**Exercise:** Format the records from the line containing "Click the fire emoji in keoghan92's comment" through the line containing "click(126, 91)" as a Markdown table with the columns Number and Record line, skipping blank lines and leaving out the pictures. Include only those lines.

**Records:**
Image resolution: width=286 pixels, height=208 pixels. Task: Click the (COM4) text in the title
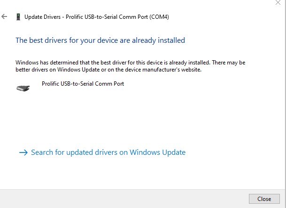[x=159, y=17]

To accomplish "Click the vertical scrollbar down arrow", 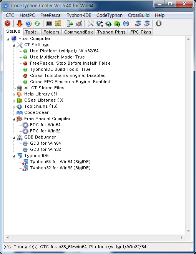I will (188, 231).

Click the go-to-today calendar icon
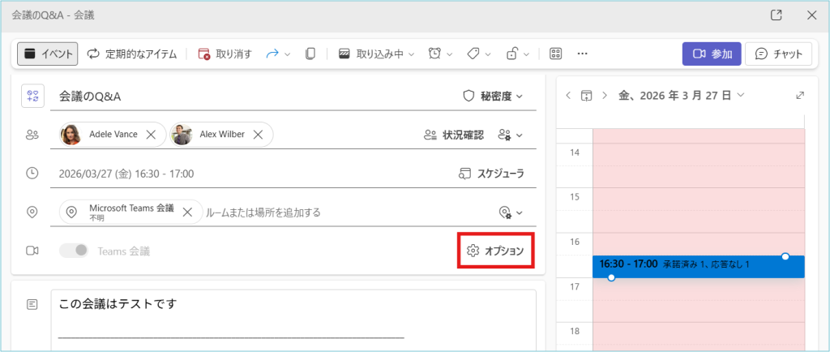587,96
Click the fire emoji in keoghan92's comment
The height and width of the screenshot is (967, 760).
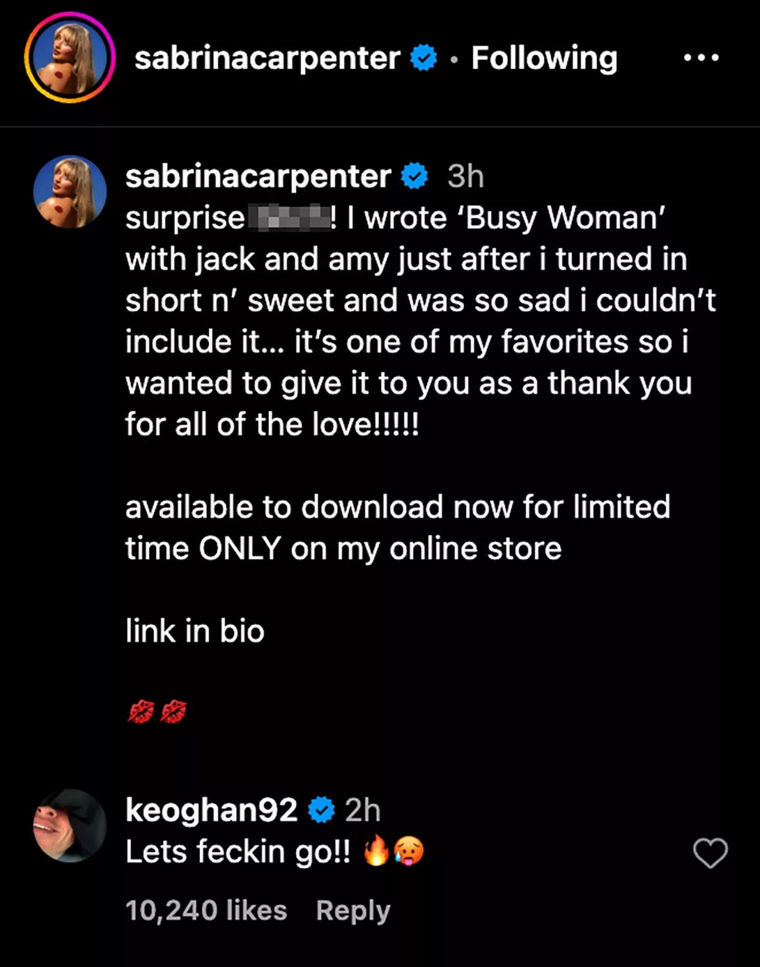pyautogui.click(x=376, y=852)

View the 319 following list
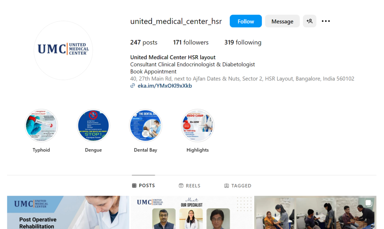[243, 42]
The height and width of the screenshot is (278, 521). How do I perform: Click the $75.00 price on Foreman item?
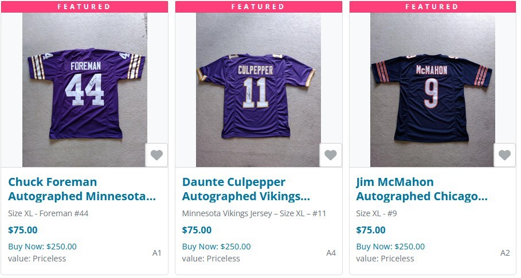pos(23,230)
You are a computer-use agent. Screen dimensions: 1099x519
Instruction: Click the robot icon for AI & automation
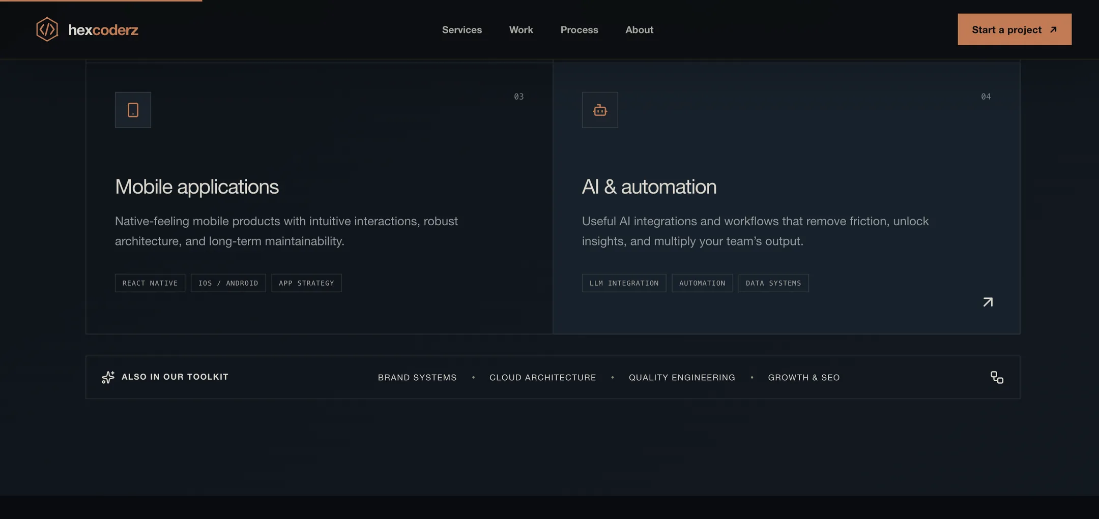[600, 110]
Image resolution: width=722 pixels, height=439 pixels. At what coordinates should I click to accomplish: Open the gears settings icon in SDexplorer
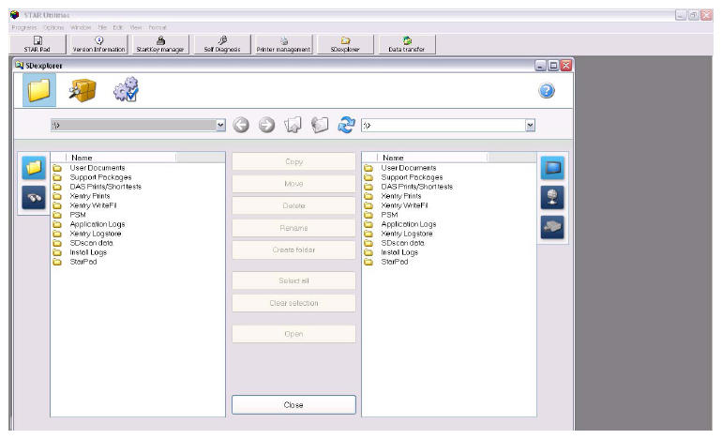click(126, 91)
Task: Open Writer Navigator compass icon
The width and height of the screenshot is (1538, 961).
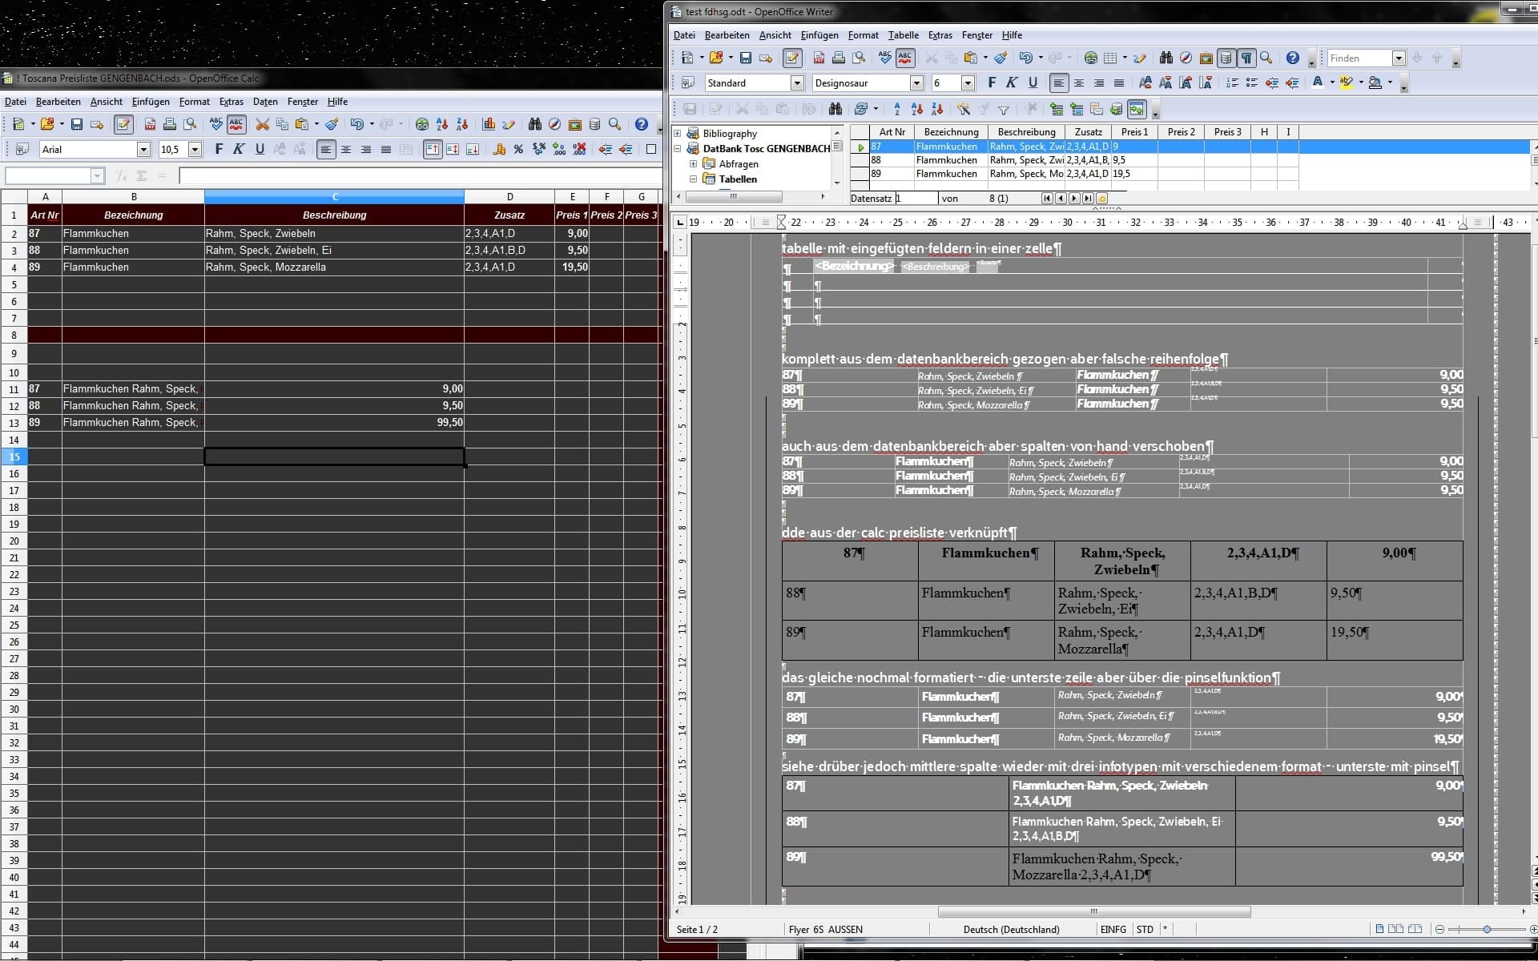Action: click(1186, 58)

**Solution below:**
| Number | Record line |
|---|---|
| 1 | Click the fire emoji in keoghan92's comment |
| 2 | The height and width of the screenshot is (967, 760). |
| 3 | pyautogui.click(x=376, y=852) |
| 4 | View the 319 following list |
| 5 | [243, 42] |
| 6 | The height and width of the screenshot is (278, 521). How do I perform: Click the $75.00 price on Foreman item? |
| 7 | pos(23,230) |
| 8 | You are a computer-use agent. Screen dimensions: 1099x519 |
| 9 | Instruction: Click the robot icon for AI & automation |
| 10 | [600, 110] |
| 11 | Image resolution: width=722 pixels, height=439 pixels. At what coordinates should I click to accomplish: Open the gears settings icon in SDexplorer |
| 12 | click(126, 91) |